Of the 506 patients, 27 (5.3%) met the criteria of silent ureteral stones and were categorized as global cohort. Nine patients in the global cohort also had undergone preoperative DMSA and were categorized as kidney function cohort. A difference in relative kidney function of >10% (pre and postoperatively after 90 days) was considered abnormal.

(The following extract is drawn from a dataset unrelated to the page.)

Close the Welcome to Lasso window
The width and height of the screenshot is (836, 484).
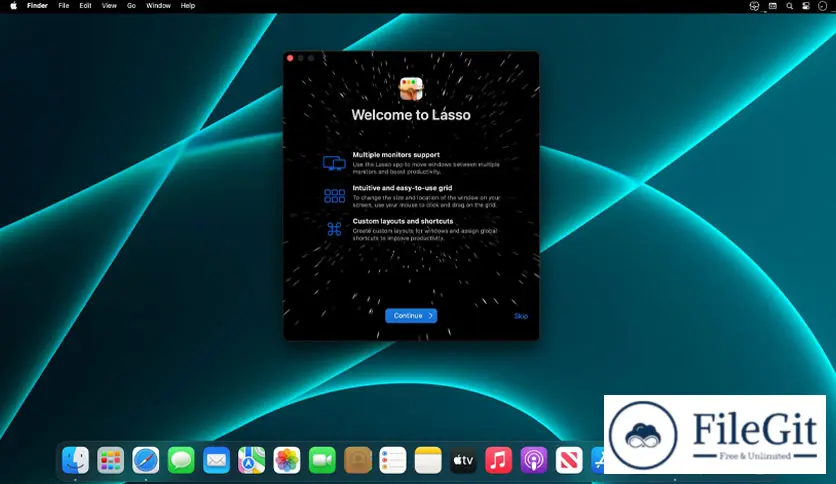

Demographic data were similar in both groups. Silent stones were diagnosed by radiological evaluation for urological disease in 60% cases and for non-urological diseases in 40% cases. The primary therapy was ureterolithotripsy in 24 (88%) patients, ureteroscopy in two patients and laparoscopic ureterolithitomy in one patient. Postoperative serum creatinine remained unaltered. The mean postoperative relative kidney function in global cohort on DMSA was 31% ± 20%. In 63% patients, postoperative DMSA revealed impaired renal function (comparative DMSA difference >10%, as compared to the opposite kidney).Stone size did not affect the pre-or postoperative DMSA findings and resolution of hydronephrosis. Hydronephrosis improved in 70% patients postoperatively. In the kidney function cohort, pre- and postoperative DMSA findings were not significantly different.

 Comments



According to the natural history of urolithiasis, about 20% of patients yearly become symptomatic from a new stone. [1] The management algorithms for both symptomatic and silent renal calculi on the basis of natural history of renal stones have been established. Most of the studies published on the topic of silent ureteral calculi have been case series investigating the natural history of ureterolithiasis or revisions for post-treatment follow-up. [2],[3],[4] But the effect of silent ureteral stone on renal function has not been addressed previously. This report is the first to study the influence of stone removal on the recovery of renal function using pre- and postoperative DMSA analysis in this population.

Complete kidney function loss because of a silent ureteral stone was first reported by Weizer et al.[4] The natural history of silent ureteral stones was first reported by Wimpissinger et al., [5] and found a 1.1% incidence of silent ureteral stone, while in the author's series, silent ureteral stone disease represented 5.3% of all patients needing intervention. This difference might be due to selection bias, because this study includes only patients who were referred for urologic evaluation. The author did not have access to patients with an incidentally discovered ureteral stone who were not referred to an urologist or those with a stone not requiring surgery.

At diagnosis, all patients in the kidney function cohort had significant renal function impairment, although the creatinine levels were normal. Comparative pre- and postoperative DMSA analyses showed no worsening of renal function. Although lesions of nephrons could not be prevented or reversed, stone treatment stabilizes the relative kidney function, and therefore, immediate treatment after diagnosis seems imperative. The authors only considered patients with hydronephrosis, so they cannot speculate whether the same treatment is suitable for patients with an asymptomatic ureteral stone without collecting system dilation.

The author concluded that silent ureteral stones causing hydronephrosis are associated with decreased kidney function present at diagnosis. Although hydronephrosis tends to diminish or resolve after stone removal, renal function is likely to remain unchanged.

The treatment of silent ureteral stone at diagnosis might slow or stop continuous renal scarring and preserve kidney function. But whether all patients of silent ureteral stones irrespective of hydronephrosis should be treated surgically to prevent further renal damage is still a dilemma and cannot be answered on the basis of this study because the authors did not include such a cohort. Although difficult to perform, a prospective randomized trial comparing the pre- and postoperative DMSA results of patients with silent stone in the absence of hydronephrosis is needed before answering that question.